O4. Sensor fusion with convolutional neural networks (metadata-enhanced CNNs) and probabilistic estimators: ADAS use data from multiple sensors – sensor fusion – to reduce the uncertainty and to optimize the system’s performance. In addition, several meta-data could be used to improve the results: the camera parameters, the driving scenario (city/rural/highway, daytime/nighttime) etc. Fusion strategies can be divided into early fusion and late fusion. Early fusion (fusion in the feature space) combines information extracted from multiple data-streams into a unified representation. On the other hand, late fusion (semantic level fusion) uses multiple classifiers trained with features in different representation domains, and combines their output using simple decision rules or other classifiers.
The proposed framework will integrate both types of fusion: early fusion by adding metadata and sensor information in the segmentation stage performed by the CNN and late fusion, by using sensor information in the tracking stage.

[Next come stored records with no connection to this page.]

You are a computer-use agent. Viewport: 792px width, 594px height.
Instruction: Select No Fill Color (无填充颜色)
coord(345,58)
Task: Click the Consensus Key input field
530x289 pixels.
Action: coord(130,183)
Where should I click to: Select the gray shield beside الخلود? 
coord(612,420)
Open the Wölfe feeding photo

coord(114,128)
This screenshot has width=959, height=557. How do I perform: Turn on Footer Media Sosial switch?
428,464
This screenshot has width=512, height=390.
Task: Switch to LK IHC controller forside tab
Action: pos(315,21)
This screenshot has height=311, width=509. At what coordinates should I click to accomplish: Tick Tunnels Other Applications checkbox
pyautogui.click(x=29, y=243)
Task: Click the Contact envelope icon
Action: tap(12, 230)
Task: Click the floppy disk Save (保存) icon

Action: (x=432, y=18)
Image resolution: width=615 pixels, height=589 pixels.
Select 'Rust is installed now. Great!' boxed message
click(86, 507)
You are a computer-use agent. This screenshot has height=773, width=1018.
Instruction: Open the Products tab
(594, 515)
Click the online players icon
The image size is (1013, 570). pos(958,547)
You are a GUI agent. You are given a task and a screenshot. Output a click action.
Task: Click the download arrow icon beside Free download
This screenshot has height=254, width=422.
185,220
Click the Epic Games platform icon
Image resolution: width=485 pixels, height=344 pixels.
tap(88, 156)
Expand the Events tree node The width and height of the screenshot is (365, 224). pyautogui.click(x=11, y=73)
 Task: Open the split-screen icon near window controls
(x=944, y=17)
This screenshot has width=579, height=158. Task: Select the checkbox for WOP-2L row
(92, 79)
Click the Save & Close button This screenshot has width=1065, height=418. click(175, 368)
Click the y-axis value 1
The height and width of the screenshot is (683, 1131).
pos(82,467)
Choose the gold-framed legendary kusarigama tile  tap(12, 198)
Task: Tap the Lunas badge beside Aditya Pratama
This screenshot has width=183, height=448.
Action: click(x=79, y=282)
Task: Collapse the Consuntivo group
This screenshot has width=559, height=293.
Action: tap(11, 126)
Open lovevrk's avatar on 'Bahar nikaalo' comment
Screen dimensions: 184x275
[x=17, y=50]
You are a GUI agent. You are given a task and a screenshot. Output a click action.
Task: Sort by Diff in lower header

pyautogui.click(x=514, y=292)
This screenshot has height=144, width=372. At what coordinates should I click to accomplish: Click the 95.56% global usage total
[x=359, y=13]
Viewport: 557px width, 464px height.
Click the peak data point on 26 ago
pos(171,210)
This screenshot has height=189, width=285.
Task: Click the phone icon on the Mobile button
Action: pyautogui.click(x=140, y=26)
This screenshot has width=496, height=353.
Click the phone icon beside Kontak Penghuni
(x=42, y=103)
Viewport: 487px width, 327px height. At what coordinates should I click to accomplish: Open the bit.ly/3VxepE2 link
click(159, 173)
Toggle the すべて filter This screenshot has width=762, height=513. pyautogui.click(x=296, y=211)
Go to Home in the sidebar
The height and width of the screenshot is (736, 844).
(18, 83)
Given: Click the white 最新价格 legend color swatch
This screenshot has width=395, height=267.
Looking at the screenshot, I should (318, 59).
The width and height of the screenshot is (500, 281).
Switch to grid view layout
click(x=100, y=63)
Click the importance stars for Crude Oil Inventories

The efficiency of the proposed framework will be assessed by integrating into a demonstrator application for driving assistance; the application will tackle several tasks: lane detection, traffic sign recognition, obstacle detection and classification (vehicles, pedestrians, cyclists).

O5: Dissemination: articles describing the most important technological and theoretical achievements of the project will be written and submitted in journals with high impact factor and visibility (IEEE Transactions on Image Processing, Sensors etc.) and high quality conferences (IEEE Conference on Computer Vision and Pattern Recognition, European Conference on Computer Vision etc.).

[1] – Nedevschi, Sergiu, et al. “A sensor for urban driving assistance systems based on dense stereovision.” 2007 IEEE Intelligent Vehicles Symposium. IEEE, 2007.